- **What you are asked to do**
Stop after the line with "1597x661 pixels."; until then, please copy every line of the records word for word from the first.
-- Data listing follows --
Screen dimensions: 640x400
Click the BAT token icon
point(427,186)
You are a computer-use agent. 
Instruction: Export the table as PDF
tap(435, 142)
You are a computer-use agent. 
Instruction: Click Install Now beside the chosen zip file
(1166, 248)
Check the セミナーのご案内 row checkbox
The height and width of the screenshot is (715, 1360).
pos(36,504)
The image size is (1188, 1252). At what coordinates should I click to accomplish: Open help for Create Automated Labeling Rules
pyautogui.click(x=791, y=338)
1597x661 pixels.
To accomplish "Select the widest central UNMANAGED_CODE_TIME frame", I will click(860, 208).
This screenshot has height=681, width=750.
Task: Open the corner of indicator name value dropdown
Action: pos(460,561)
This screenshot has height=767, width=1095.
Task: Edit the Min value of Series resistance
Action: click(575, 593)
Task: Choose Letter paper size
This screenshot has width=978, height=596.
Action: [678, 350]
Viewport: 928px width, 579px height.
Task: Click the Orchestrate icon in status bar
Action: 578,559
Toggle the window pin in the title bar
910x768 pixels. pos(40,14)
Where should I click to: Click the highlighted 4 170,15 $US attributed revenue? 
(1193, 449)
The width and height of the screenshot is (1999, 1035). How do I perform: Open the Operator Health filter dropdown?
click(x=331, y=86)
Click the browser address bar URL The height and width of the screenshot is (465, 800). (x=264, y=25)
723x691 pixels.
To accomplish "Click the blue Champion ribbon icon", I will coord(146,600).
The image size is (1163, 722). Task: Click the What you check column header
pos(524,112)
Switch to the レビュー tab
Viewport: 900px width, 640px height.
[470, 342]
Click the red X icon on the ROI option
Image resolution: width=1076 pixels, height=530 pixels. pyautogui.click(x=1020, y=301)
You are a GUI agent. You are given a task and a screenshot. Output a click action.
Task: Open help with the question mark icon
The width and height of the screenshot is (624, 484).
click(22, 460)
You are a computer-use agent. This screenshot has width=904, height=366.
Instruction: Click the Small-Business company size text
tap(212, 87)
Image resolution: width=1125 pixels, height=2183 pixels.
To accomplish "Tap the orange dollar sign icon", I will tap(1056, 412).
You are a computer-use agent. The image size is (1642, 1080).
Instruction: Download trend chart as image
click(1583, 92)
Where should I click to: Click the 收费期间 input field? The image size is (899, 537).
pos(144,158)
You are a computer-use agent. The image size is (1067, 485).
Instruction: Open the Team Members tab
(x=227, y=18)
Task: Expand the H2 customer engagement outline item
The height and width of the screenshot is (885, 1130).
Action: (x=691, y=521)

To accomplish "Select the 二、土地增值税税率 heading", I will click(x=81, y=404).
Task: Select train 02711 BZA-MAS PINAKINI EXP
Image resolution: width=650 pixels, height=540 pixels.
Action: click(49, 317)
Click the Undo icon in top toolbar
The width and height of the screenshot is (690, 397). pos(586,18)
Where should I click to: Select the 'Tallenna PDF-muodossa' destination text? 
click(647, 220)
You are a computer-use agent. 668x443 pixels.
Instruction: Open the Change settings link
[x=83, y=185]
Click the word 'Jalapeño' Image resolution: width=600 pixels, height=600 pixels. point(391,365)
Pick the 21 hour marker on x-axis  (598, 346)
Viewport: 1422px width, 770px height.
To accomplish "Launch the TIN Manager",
-- Data listing concluded --
- **Exercise response**
Screen dimensions: 640x400
Click the BAT token icon
point(427,186)
You are a computer-use agent. 
Instruction: Export the table as PDF
tap(435, 142)
You are a computer-use agent. 
Instruction: Click Install Now beside the chosen zip file
(1166, 248)
Check the セミナーのご案内 row checkbox
The height and width of the screenshot is (715, 1360).
pos(36,504)
The image size is (1188, 1252). At what coordinates should I click to accomplish: Open help for Create Automated Labeling Rules
pyautogui.click(x=791, y=338)
1597x661 pixels.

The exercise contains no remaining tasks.